Holly McCall has two full-time jobs. One is named Alexander. The other is Jonathan.
She is a stay-at-home mom who used to work in the financial services industry. Even though she knew a bit about the business, she was surprised when her application for a credit card in her own name was denied.
"I was a little stunned at first," says McCall. "I've got a really good credit history."
That word "denied" was in bold print Tuesday when McCall and others showed up at the Consumer Financial Protection Bureau - right near the White House with a stack of petitions. 50,000 signatures from people who want the government to let banks count household income for adults applying for credit cards.
Amanda Kloer with change.org came dressed as a ‘50s housewife. Ashley Boyd came from a group called MomsRising.org.
"It has long-term impact because this means that a person is not building and maintaining credit in their own name," says Boyd. "If something were to happen to their spouse - divorce, death or domestic violence - that would significantly impact a person's ability to be out on their own."

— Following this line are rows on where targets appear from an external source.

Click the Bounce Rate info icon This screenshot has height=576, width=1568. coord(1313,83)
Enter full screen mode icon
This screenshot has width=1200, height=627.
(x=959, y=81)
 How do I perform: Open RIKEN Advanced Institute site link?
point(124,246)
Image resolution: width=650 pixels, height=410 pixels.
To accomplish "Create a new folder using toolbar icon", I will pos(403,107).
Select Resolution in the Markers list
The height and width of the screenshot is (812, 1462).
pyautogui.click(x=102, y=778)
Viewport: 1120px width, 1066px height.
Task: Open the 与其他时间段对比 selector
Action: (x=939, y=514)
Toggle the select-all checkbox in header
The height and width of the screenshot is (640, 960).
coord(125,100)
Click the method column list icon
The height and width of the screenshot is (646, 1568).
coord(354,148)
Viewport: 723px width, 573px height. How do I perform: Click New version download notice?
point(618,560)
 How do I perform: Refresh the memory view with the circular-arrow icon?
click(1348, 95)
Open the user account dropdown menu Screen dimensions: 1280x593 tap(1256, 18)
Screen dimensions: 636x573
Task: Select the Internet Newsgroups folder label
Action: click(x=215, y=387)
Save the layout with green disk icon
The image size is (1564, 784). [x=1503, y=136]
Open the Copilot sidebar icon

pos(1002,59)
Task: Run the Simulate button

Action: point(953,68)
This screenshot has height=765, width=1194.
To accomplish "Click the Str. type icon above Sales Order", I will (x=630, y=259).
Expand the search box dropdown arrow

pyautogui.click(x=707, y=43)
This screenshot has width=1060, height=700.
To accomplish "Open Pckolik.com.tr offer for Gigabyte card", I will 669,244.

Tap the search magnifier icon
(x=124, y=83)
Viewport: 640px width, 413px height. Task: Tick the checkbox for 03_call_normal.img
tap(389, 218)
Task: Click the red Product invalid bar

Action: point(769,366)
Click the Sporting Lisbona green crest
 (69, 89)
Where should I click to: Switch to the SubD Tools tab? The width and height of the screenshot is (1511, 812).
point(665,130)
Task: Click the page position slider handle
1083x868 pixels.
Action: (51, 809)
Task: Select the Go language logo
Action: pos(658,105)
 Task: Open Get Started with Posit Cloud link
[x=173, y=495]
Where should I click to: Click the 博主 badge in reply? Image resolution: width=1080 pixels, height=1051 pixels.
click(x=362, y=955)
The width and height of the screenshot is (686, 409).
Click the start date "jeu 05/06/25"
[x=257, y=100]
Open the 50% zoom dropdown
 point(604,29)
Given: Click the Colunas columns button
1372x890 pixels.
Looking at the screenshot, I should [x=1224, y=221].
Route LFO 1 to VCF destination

This law was not set up to target stay-at-home parents. It just sort of worked out that way. You see, it was originally designed to protect students from getting into too much debt.
"Two of our most notable stay-at-home moms, Michelle Obama and Ann Romney, although their family, their household incomes are high - under this interpretation of the rule, they would not qualify for a credit card," says Boyd.
McCall says they will keep pushing for a change in the regulations. That is when she is not busy at her other job – full-time mom.